Epic Win is an a “to-do list app within an RPG setting”. I excitedly posted about it a few weeks ago, along with some videos that (presumably) inspired it.
With Epic Win, you add items to a to-do list and assign each one an ‘epicness’ value. When you tick an item off (attack it with your heroic dwarf or weird Tree-man) you win those points and your character progresses across a map. This map is a fantastical metaphor for your life of ‘to-doing’, obviously. And you win ‘loot’ along the way; loot being Epic Win’s equivalet of badges/achievements.

I’ve been using the app for a few days now. I’m neither inclined to, nor capable of, writing a thorough review, but I do have an observation or two to share. If you know me or my style of writing, then its touchy-feely-ness won’t surprise you ;)
Naturally, when I started to play with the app, I wanted some immediate gratification, so I added ‘to-dos’ such as “play with Epic Win App”, “show the person next to me the Epic Win app”, “breathe” etc. These tasks I destroyed heroically within seconds and my points quickly added up.
Then I added some genuine to-do items – you know, serious stuff – and something happened. I started to feel uncomfortable that I had contaminated the experience with my earlier frivolous to-dos. Goddamn it, I had awarded myself 200 points for breathing. By comparison, the ‘value’ of an important email I had to send had been compromised.
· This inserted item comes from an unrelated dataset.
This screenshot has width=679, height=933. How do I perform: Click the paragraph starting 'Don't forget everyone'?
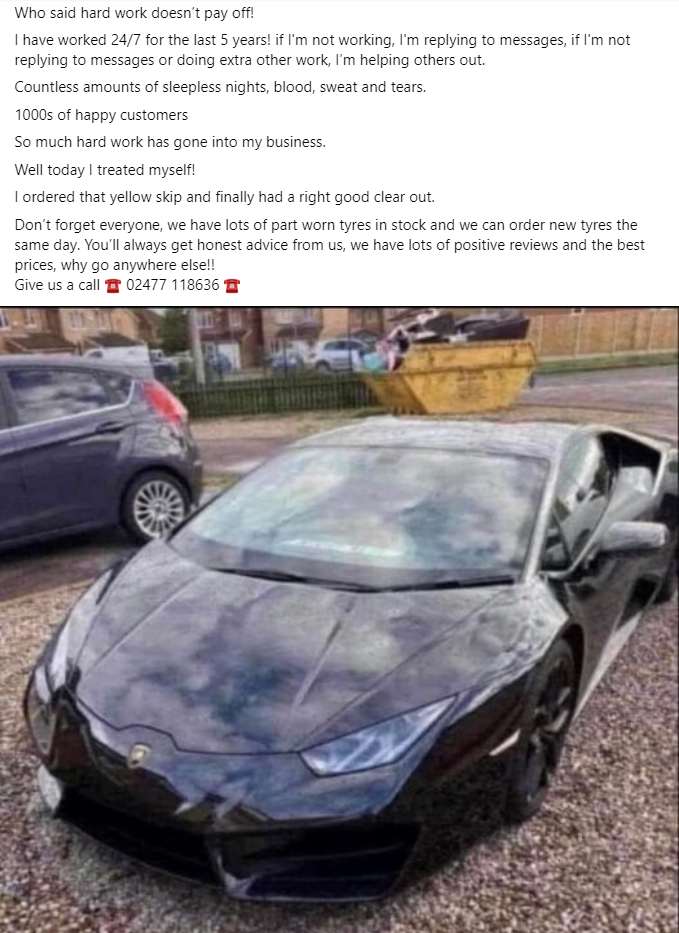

I realised very quickly that because the reward system was self-regulated, it meant that the overall value I extract from the app would be down to me. I have often experienced dissatisfaction with things I get too easily; something I wrote about years ago in a post called The Happy haggle upwards. In it I referenced, amongst other things, Radiohead’s decision to let fans choose what to pay for their album, Rainbows and argued that if you cheated them, you cheated yourself:
“Things are worth what people pay for them. And this means to some degree, you control the value of what you consume by how much you decide to fork out.”
I found the same thing happening with Epic Win. When I allowed myself to gain lots of points for frivolous achievements, it eroded the meaningfulness of ticking off genuine items. It devalued the act of actually getting important stuff done. I quickly regulated myself, stopped adding silly items and started really thinking about how many points certain tasks were worth.
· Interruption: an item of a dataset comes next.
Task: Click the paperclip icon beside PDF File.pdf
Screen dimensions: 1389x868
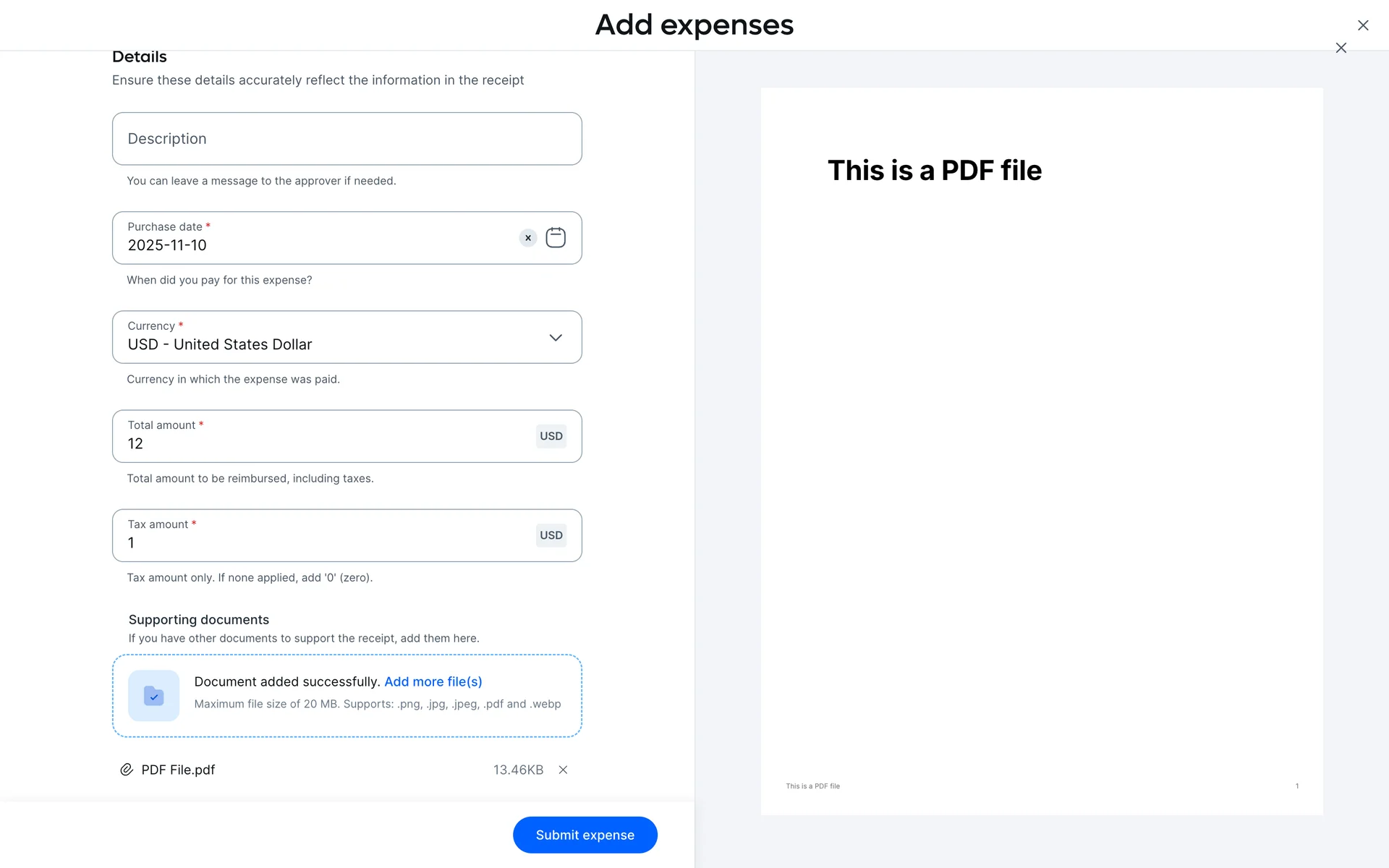Action: [127, 770]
Just to really ram the point home: In order to get maximum value from the app, I had to regulate the cost-reward ratio myself.
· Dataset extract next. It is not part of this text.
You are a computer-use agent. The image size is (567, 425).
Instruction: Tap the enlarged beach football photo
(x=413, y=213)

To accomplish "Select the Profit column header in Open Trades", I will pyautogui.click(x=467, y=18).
This is interesting to me, because the thing that lies at the heart of everything is meaning. Meaning is what we try to create when we make anything for anyone. In a perfect system, the regulation of this meaning can be controlled by the infrastructure of the thing itself, so users don’t need to regulate it at all. But that’s not always possible.
One last lesson: Don’t add ‘make love to wife’ to your Epic Win to-do list. If you do, award it more than 200 points.